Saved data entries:
BEGIN

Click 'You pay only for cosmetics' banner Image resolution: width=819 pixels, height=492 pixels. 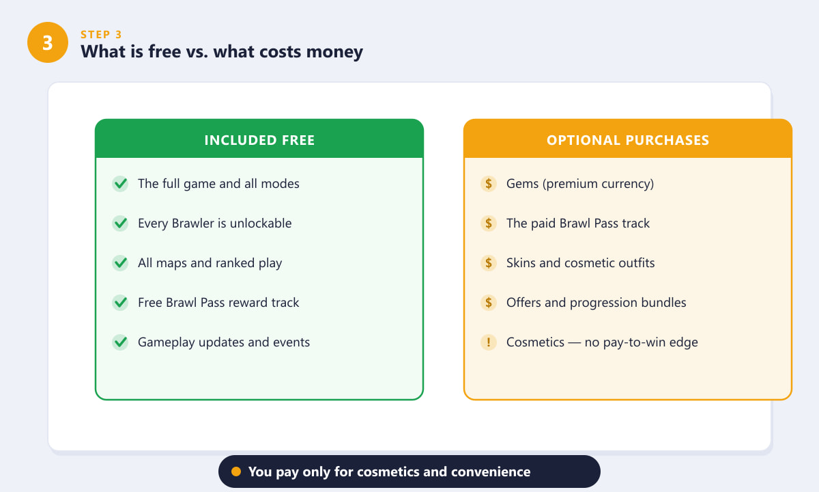point(410,472)
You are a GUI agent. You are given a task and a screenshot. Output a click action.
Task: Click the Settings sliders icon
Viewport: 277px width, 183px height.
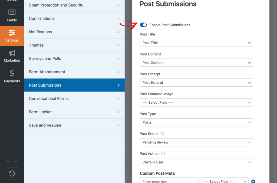point(12,33)
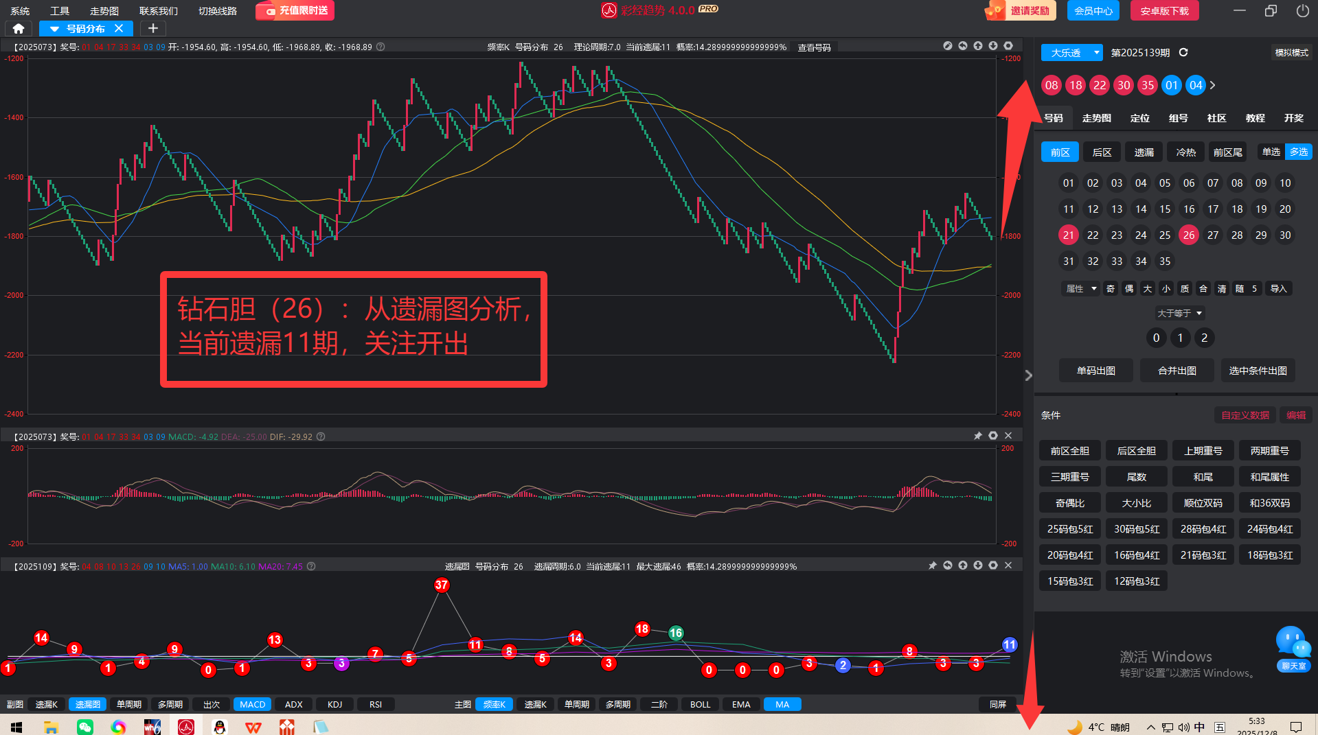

END

**ABOUT THIS TASK**
Transcribe the lines that run from the line bearing "Task: Click the Settings sliders icon" through the last line of the data. Keep the wording exact and leave out every picture.

**SOLUTION TO THIS EXERCISE**
Task: Click the Settings sliders icon
Viewport: 277px width, 183px height.
point(12,33)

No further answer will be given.